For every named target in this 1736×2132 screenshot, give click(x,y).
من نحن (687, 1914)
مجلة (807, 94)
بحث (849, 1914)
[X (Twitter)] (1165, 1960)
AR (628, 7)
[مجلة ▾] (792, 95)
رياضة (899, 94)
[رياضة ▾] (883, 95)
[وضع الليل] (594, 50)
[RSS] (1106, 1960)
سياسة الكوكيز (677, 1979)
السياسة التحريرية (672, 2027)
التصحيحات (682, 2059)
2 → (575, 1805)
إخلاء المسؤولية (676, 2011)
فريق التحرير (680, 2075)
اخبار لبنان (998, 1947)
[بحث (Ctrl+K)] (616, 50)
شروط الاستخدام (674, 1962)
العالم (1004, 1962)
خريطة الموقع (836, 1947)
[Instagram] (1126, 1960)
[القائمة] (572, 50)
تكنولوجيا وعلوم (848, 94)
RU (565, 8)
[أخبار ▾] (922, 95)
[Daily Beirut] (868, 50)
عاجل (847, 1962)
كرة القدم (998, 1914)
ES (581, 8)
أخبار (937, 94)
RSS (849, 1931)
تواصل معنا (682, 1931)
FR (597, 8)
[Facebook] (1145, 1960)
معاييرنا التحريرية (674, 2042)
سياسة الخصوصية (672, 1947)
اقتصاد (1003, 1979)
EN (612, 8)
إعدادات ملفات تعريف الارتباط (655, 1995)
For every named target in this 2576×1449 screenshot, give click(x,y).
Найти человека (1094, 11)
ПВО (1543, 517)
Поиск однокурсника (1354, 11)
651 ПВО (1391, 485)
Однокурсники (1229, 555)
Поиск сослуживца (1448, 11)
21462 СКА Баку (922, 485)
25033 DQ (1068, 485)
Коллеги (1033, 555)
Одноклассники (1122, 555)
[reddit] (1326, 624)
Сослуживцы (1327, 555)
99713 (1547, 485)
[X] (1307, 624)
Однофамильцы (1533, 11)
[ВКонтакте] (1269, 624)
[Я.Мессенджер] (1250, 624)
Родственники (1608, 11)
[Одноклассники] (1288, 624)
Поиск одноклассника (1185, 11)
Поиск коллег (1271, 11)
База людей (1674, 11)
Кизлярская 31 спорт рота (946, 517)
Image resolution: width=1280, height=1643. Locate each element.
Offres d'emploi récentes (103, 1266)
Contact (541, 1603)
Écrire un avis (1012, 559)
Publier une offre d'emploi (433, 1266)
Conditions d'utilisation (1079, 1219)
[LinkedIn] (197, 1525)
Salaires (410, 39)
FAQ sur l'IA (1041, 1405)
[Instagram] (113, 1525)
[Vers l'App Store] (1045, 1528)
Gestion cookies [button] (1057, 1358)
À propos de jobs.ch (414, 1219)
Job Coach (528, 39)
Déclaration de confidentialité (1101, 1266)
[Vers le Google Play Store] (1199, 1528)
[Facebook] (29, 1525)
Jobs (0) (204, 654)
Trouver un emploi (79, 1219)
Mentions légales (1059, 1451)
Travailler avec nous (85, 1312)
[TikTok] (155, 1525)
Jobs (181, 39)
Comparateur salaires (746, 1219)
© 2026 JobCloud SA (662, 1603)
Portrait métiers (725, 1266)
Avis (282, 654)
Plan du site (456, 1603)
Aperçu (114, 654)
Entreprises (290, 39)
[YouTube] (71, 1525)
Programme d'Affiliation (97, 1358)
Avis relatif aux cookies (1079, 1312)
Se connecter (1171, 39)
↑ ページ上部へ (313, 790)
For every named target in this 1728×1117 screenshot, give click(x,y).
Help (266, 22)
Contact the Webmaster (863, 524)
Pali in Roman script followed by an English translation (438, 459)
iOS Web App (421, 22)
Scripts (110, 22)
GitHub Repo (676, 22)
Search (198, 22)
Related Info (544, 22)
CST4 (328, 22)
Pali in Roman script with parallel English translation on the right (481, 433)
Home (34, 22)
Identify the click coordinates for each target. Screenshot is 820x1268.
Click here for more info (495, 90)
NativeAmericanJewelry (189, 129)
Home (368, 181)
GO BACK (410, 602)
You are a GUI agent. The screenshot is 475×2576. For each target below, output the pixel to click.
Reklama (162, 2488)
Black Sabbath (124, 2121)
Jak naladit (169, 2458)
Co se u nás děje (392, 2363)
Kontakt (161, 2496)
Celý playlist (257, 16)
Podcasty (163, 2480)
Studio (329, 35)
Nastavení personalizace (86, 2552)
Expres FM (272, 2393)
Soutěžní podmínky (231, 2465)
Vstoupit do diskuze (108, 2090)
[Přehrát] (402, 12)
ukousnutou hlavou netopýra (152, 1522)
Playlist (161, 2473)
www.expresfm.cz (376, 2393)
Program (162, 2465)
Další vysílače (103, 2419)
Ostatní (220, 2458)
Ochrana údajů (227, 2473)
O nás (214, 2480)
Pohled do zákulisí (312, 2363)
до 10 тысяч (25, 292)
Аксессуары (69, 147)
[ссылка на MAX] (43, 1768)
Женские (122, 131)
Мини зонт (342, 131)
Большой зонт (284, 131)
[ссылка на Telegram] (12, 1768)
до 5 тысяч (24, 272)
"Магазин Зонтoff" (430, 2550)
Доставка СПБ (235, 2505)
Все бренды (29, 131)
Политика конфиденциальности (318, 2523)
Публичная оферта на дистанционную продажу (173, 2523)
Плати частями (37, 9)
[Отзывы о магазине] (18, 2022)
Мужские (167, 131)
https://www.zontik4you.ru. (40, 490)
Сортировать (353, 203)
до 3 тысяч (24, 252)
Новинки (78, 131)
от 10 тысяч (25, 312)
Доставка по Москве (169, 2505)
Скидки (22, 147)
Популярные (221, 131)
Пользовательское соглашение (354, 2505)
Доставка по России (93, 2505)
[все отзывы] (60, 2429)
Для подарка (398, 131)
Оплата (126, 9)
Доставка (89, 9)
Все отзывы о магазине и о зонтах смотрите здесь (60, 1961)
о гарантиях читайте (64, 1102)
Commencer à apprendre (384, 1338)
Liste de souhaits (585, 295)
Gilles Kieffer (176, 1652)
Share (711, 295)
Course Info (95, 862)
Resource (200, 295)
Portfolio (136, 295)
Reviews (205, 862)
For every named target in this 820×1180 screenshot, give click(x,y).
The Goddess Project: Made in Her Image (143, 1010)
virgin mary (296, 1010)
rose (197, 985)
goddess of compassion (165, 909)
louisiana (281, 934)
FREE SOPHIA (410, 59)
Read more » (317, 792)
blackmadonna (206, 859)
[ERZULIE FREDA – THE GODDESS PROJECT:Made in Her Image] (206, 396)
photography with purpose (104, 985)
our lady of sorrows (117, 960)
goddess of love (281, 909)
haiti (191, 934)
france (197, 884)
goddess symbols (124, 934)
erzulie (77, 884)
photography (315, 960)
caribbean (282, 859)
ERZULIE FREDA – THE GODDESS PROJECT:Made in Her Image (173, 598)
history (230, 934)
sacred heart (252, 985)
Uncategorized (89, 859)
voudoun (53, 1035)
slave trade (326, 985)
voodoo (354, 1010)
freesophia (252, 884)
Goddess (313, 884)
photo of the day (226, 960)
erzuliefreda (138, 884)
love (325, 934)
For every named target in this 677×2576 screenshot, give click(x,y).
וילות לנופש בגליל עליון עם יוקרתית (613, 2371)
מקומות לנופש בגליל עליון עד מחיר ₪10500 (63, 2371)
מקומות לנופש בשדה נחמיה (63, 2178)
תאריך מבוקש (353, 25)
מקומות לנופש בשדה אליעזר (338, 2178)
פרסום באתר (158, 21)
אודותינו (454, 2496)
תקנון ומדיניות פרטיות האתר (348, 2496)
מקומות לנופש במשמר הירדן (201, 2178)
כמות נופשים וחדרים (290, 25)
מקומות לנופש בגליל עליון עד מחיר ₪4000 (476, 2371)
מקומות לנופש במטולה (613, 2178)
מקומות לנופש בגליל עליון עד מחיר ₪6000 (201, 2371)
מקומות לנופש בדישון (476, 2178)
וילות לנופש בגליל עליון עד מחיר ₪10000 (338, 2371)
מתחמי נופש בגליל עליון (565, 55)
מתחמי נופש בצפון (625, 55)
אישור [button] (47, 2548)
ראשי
= = = =
ASSIGNMENT - Look above for the line containing "Programme d'Affiliation (97, 1358)" and the line containing "CST4 (328, 22)". Transcribe both, with the lines between them, exactly.

RESPONSE -
Programme d'Affiliation (97, 1358)
Avis relatif aux cookies (1079, 1312)
Se connecter (1171, 39)
↑ ページ上部へ (313, 790)
For every named target in this 1728×1117 screenshot, give click(x,y).
Help (266, 22)
Contact the Webmaster (863, 524)
Pali in Roman script followed by an English translation (438, 459)
iOS Web App (421, 22)
Scripts (110, 22)
GitHub Repo (676, 22)
Search (198, 22)
Related Info (544, 22)
CST4 (328, 22)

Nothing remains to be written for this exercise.